Results of Apple's scheduling changes

My first experiment under Apple's new price scheduling changes just completed and I have some good results.  For those of you who didn't notice this, Apple has updated their interface for scheduling pricing changes in a way that the shortest pricing change must be two days.  So I used to schedule a paid day beginning on Monday and Tuesday being free, but now it has to be Monday to Wednesday.

Because of this my apps are spending more time in the paid category so my total downloads for the month are down from 16k to 14k. My total paid downloads however doubled.  My sales went from $600 to $1040 which is amazing but also somewhat expected.  (Remember I am tracking gross sales in the AppStore so this includes the 30% Apple Tax)

This proves two things to me:
1) I was totally wrong in thinking people wouldn't pay for apps
2) Cycling your pricing is a requirement for an independent app developer with zero marketing dollars.

I was also on track to have my biggest AdMob month ever but then my Android app was demonetized for some navigation issue that I can't find and of course AdMob/Google will not explain.  So I wrapped up the month $40 lower than last month for ads ending at $167.

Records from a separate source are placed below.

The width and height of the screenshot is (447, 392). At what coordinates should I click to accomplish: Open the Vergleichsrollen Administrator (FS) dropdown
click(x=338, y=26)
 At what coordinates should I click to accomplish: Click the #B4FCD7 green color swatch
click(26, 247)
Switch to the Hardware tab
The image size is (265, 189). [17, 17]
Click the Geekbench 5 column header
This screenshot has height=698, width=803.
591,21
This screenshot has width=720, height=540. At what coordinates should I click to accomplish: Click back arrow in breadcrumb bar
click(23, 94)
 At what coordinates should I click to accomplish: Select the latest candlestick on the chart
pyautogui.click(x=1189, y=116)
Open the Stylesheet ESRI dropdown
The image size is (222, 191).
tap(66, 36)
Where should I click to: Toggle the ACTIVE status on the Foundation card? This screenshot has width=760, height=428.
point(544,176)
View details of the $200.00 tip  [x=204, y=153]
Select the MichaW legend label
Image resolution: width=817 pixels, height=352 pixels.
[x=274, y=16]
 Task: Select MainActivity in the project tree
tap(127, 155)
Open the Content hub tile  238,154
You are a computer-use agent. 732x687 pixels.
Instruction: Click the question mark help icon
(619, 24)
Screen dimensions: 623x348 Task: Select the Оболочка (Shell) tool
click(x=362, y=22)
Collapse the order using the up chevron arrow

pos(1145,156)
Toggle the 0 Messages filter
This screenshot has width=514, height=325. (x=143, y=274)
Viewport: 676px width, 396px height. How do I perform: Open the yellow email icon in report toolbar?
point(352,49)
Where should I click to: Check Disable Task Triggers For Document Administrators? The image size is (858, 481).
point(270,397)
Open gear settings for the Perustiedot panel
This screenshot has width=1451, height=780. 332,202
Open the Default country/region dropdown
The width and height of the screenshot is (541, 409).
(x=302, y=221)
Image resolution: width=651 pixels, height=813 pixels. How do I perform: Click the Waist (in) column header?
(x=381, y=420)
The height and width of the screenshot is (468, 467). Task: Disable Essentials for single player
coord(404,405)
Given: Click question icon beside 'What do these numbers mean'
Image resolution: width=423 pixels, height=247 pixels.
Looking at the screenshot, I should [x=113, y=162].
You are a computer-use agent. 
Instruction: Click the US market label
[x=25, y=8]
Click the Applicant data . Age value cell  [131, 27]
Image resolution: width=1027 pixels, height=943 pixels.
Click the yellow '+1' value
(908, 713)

In an effort to see how I could improve my user interaction and generate more ad revenue I have been experimenting with chat bots.  Initially I created one script for a bot, then expanded to have the bot leave and come back as a 'new' person.  It says general things and responds from time to time as well.  So far I have seen some success.

I then decided that it would be a good idea to add some mystery to these new users by having a few cryptic messages mixed in with the goal or trying to bring back a rock star chat user that seems to have left.  If that user does come back there will be a buzz from the other users to greet them.

This has since evolved.  I have been doing some research on augmented reality games (ARGs) and they are fascinating.  I'm now working on a script for my new chat characters that I will release all at once on my users hopefully triggering a rabbit hole effect that will help drive the game and the user's interacting in the chat.  I'm building this in a way that will allow me to revise and reuse this in the future if this becomes popular.  So far in my testing the chat bots are driving my ad revenue up as much as $6/day.

That's it for today, have a great weekend!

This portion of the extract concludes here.